Data-Driven Economic Honesty
NOTE: This is a greater scope, but shorter version of Data-Driven Dungeon Rewards.
Rewards are more or less static for all forms of content. The only difference is how favorable RNG is. This stands in marked contrast to the rest of the game, where everything scales to match the number of people participating.
If the point of economic control is to balance gold vs. real money, static rewards will not work. A couple years of badly-balanced dungeon gold rewards is proof enough. Static rewards mean there’s a most efficient farm that isn’t going anywhere short of specific, patched changes to nerf that farm, or buff another. The update history of Guild Wars 2 is littered with such changes.
Instead, convert all forms of direct reward (e.g., event credit, dungeon completion) to a dynamic system, based on two forms of data: average time required to complete (difficulty), and number of times completed (popularity). These work together as two axes on a graph, with the line between being reward gained. A highly popular, fast event will reward much less than a rarely completed, slow event.

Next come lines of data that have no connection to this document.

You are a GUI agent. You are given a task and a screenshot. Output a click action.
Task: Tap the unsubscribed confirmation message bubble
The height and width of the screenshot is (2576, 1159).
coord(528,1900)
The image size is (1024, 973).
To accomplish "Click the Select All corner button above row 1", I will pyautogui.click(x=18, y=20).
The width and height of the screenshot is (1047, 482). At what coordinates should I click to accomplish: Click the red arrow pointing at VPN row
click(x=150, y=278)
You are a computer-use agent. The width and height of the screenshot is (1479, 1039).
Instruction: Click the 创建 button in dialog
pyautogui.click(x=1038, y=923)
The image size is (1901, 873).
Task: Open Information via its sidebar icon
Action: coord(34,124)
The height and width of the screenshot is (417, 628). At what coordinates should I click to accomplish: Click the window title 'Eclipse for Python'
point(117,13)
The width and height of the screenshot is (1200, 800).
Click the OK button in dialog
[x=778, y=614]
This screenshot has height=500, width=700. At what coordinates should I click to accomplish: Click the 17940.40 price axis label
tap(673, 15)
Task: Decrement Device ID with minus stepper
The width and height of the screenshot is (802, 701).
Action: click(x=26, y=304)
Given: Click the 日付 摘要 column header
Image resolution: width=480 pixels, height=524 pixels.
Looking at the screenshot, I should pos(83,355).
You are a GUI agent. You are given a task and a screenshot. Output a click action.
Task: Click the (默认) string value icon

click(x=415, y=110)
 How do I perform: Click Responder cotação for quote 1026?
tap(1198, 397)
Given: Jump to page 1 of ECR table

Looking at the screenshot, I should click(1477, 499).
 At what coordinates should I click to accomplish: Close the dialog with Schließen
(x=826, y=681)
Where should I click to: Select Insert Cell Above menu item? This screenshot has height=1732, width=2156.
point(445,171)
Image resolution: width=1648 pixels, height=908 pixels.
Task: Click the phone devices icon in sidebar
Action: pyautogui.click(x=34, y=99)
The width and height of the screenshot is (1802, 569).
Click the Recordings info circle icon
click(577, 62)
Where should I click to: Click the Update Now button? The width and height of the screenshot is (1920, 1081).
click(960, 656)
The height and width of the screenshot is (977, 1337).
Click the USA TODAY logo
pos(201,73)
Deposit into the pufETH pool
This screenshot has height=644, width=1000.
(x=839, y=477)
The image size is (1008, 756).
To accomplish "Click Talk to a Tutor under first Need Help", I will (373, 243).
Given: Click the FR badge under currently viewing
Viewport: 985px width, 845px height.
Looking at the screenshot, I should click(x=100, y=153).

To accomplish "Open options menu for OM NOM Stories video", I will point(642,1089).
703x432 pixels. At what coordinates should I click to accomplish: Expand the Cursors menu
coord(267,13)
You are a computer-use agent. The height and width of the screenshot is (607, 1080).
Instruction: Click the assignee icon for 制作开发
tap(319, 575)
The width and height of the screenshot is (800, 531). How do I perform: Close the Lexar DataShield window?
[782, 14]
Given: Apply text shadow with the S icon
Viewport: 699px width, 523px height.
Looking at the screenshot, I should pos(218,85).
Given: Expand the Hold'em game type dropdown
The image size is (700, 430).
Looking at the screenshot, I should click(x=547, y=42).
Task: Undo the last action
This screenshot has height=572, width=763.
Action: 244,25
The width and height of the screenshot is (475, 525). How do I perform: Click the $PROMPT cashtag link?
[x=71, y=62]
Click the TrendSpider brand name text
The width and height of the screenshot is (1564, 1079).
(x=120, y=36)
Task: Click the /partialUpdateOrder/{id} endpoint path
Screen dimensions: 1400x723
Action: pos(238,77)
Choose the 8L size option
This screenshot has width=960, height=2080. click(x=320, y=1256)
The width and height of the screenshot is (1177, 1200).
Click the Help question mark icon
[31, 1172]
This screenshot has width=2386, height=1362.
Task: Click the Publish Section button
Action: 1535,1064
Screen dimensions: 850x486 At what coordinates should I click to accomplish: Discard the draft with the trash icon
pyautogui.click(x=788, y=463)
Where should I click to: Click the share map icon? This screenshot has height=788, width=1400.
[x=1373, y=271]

For each type of content, minimum and maximum ranges of reward should be defined. Then, using the data generated from the previous time period (I suggest weekly), adjust specific rewards to be a percentage of the range between minimum and maximum. So something at 90% reward when the event can reward between 1s and 5s would render 4.6s at completion*.
*Ideally, all results from completing content, to include karma, experience, gold, special currency, and quality and number of items, would be affected by the dynamic system.
A data-driven system like this is self-balancing. As players figure out the most efficient farm for a particular kind of content, they’ll mob it, increasing the popularity, decreasing its average time to complete, and dropping its reward next week. Then the cycle repeats on something different. With modest data analysis, what’s rewarding from week to week can be something different, with difficult-by-design events always getting top billing.
Further, it rewards explorers who find that out of the way event, or that rarely-completed mini dungeon. Because almost nobody does it, their payoff for finding the outer edges is way higher. It fixes Fractals because higher scales will take longer to complete and be done by fewer people, rendering a higher reward on its own.
It’s also easy to modify. To adjust how much the economy is growing, or shrinking, all that needs to be done is adjust the minimum and maximum reward ranges. Data analysis will readily create a picture of where the average reward is, and whether it’s above or below where the ultimate goals are.
A system like this is a win for developers and players alike. The out-of-whack reward curve gets dynamically fixed, and “problem child” farms either get balanced by the system itself, or softly nerfed while keeping other areas in line. Players get to experience the vast majority of the world ArenaNet has created, and developers have near-assurance that few parts of the world will be completely ignored because they “aren’t rewarding.”
Heart of Thorns was intended as a new foundation for Guild Wars 2. Most systems got updates or outright overhauls because of the expansion. The lone exception is the Gold Standard-based economy and the poor rewards that come along with it. This won’t work for a long-term foundation.
Instead, shifting off of the Gold Standard is desperately needed. Rewards still aren’t rewarding, and by intention are supposed to be less rewarding post-release. While those with tons of gold, or no care for it, aren’t being affected, the majority of the player base is.
The shackles need to be thrown off, and the lack of reward replaced. This can be done by account-binding high-value items, by reversing the deflation approach, or most ideally, dynamically adjusting the entire game’s rewards based on how people complete the content.